Technically, Petrosian is dead so we won't ever know, but it seems like a reasonable annotation to me. I think that this is a bit excessive cynicism on your part. Do you yourself see any other purpose to the move?

<Personally, I have never heard of John Watson before, is he related to Josh Waitzkin? j'k....One of the best things I ever did for my chess is to stop reading people's Kibitzes for the most part, except for Honza's =p >

I guess you were joking (or so at least one hopes), but I can't help but feel a little insulted here. Honza is surely better than most of us here, but that doesn't mean we can't come up with useful analysis. As for John Watson, he is a strong IM, the writer of Play the French (considered the French player's bible), and also a teacher of Tal Shaked so he is no patzer.

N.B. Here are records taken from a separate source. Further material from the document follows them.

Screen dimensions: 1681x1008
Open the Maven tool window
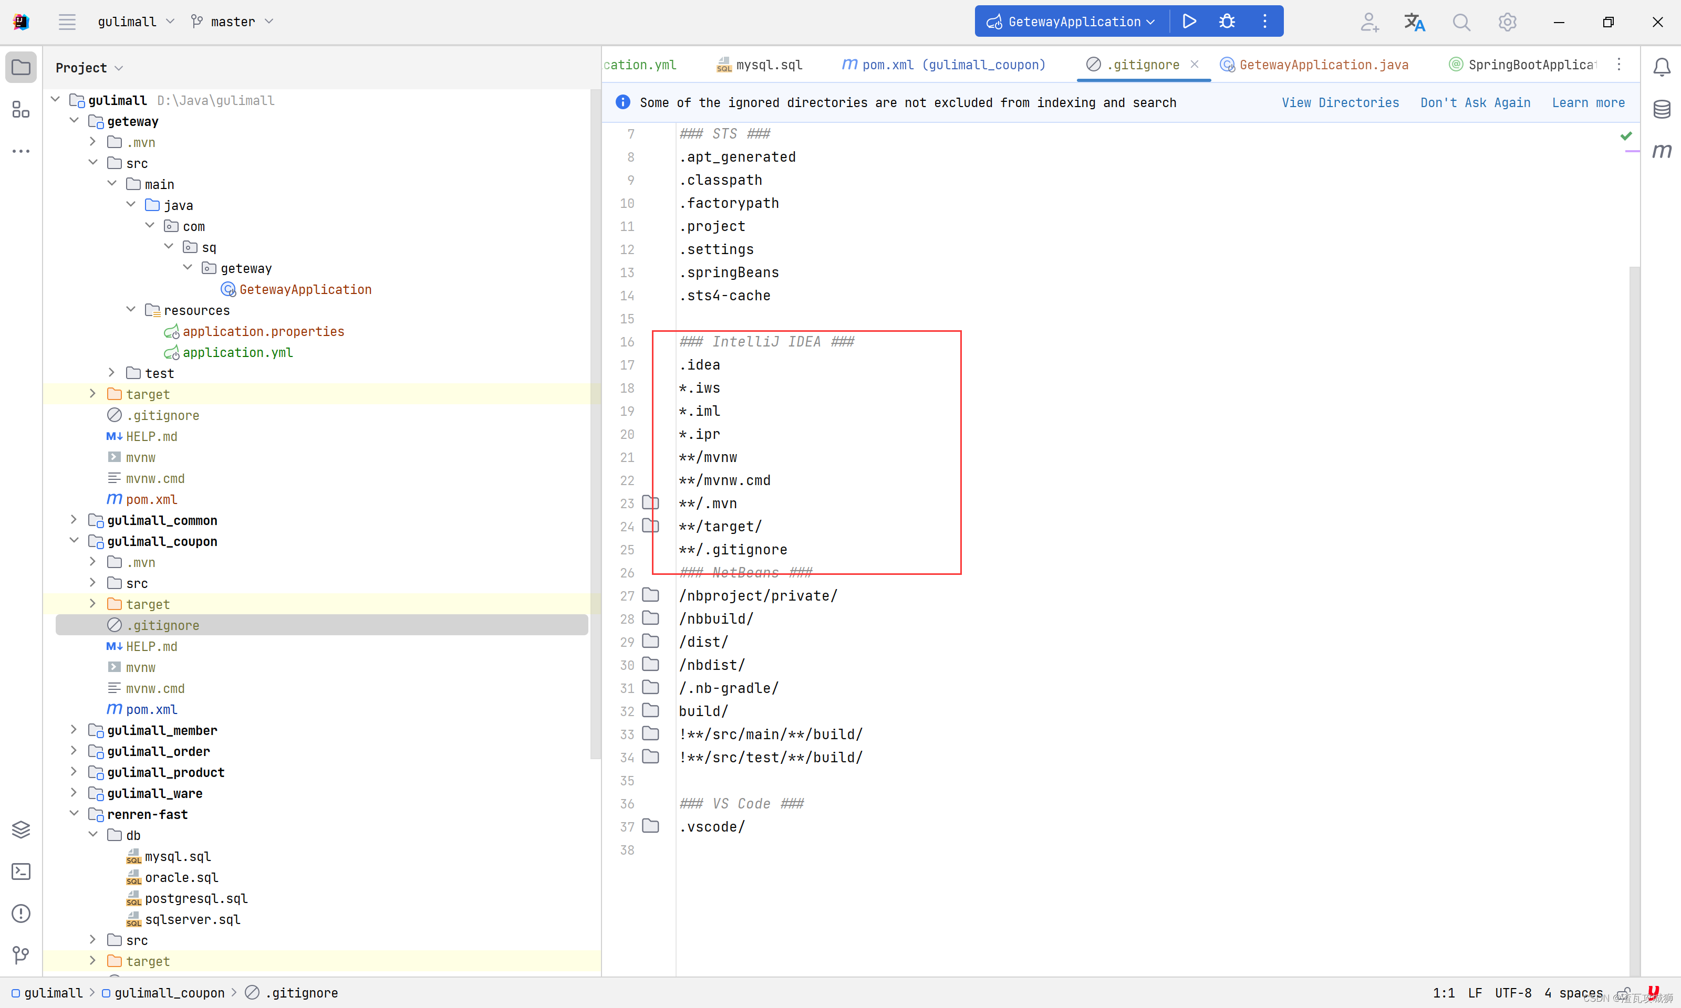[1661, 151]
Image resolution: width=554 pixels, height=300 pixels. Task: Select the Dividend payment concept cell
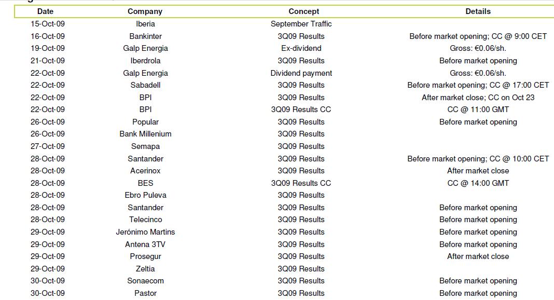coord(301,73)
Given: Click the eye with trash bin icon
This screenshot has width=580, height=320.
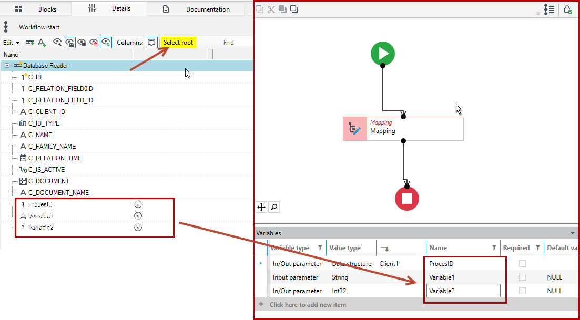Looking at the screenshot, I should [x=94, y=43].
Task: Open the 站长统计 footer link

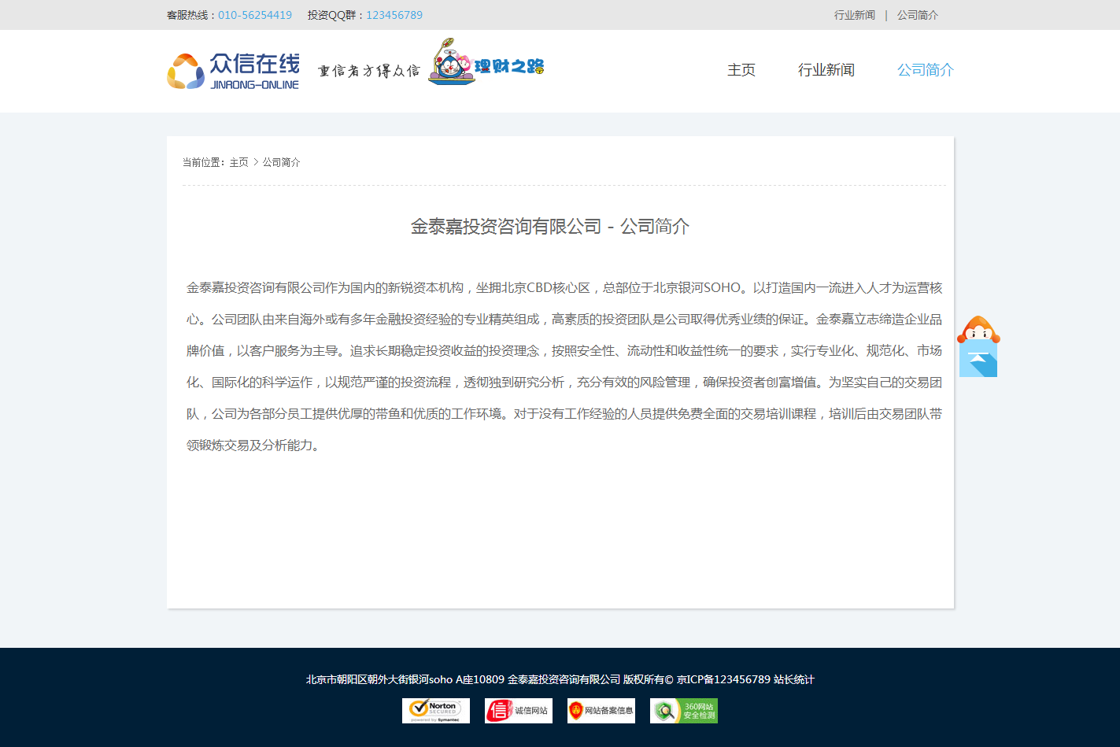Action: click(793, 679)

Jan-28-04  TrueFiendish: I reckon Petrosian is not just technically but totally dead ;-) but I agree with BL: Even we patzers can come up with decent ideas sometimes. It's just we're so eager that we come up with a lot of rubbish too.

I also think that those who take the time and effort to beautify this web site with annotations and analysis should be applauded. Good on you!

Jan-28-04  rythm: after 30.a3 black can reply with Qxh4.Making the king vulnerable to attack however white's rook on c7 will make black on the defensive making it more vulnerable to attack.White stands slightly better because whites king on h1 and rook on g1 is a win-win position.Petrosian is making a gamble in playing it .There is no black bishop(for black) giving white the advantage in tempo.My friends chess is an art like war.Why not try placing the position in ur board at home and then play white you will know that i am right.anyway if anyone of you wants to play me.I frequently visit yahoo.goodluck learning
Sep-14-05  domradave: I think this is one of the greatest
games ever played. I also think the
notes by Raymond Keene in his book about Skope '72 are even more amazing. Not for just what he says about chess,
but what he says about modern art.
Oct-03-06  AdrianP: IM Watson's commentary seems to be quite heavily derived from Janos Flesch's "Planning in Chess" (Batsford 1983).

Flesch comments on more or less the same moves as Watson, repeats the same anecdote about Tal's reaction, and breaks of his commentary at move 21.

Flesch has a further detail. 21. Qxa7! "Then Petrosian went to the buffet, 'after such a fine move I deserve to win a pawn' he told an enquirer.".